**Directions for this task**
Only some lines are wanted: please transcribe exactly those from the one containing "You are a GUI" through the end of the data, pictures excluded.

Stored records:

^^^^^^^^

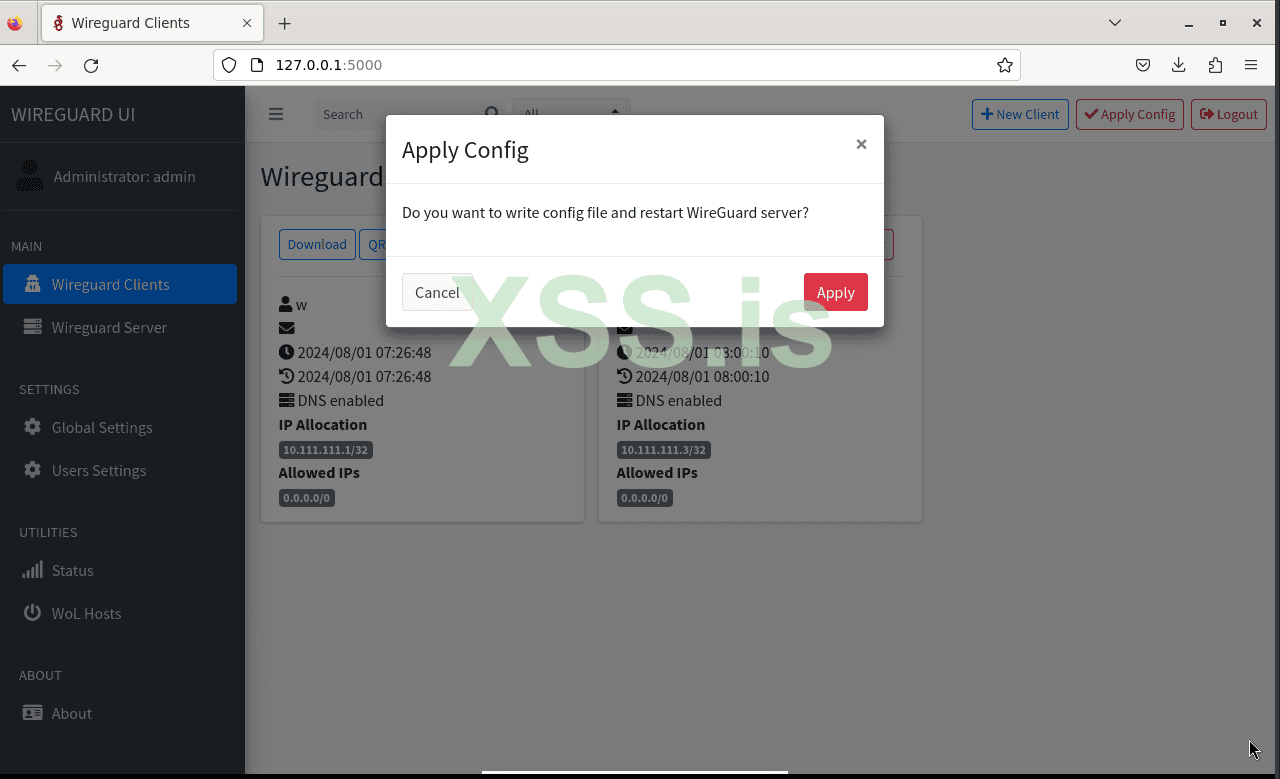Click the administrator avatar image
Image resolution: width=1280 pixels, height=779 pixels.
(29, 176)
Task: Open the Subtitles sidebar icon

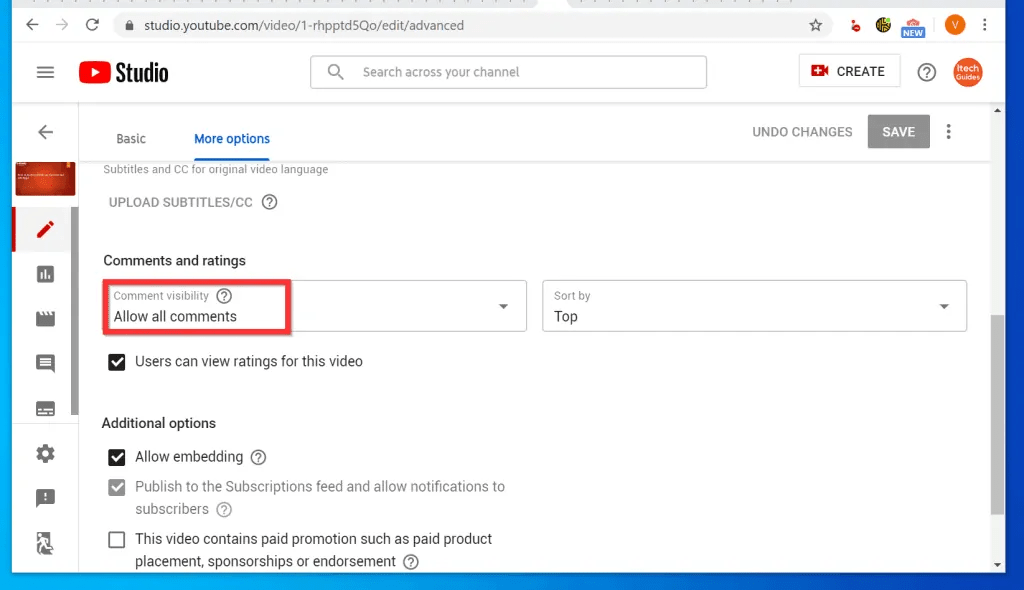Action: coord(44,408)
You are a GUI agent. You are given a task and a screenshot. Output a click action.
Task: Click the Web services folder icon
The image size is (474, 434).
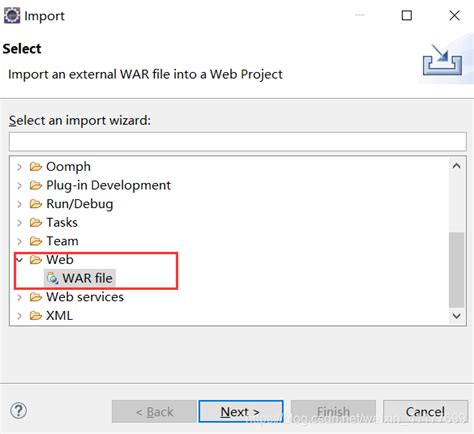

^^^^^^^^

**Response box**
You are a GUI agent. You are given a task and a screenshot. Output a click action.
Task: Click the Web services folder icon
The image size is (474, 434).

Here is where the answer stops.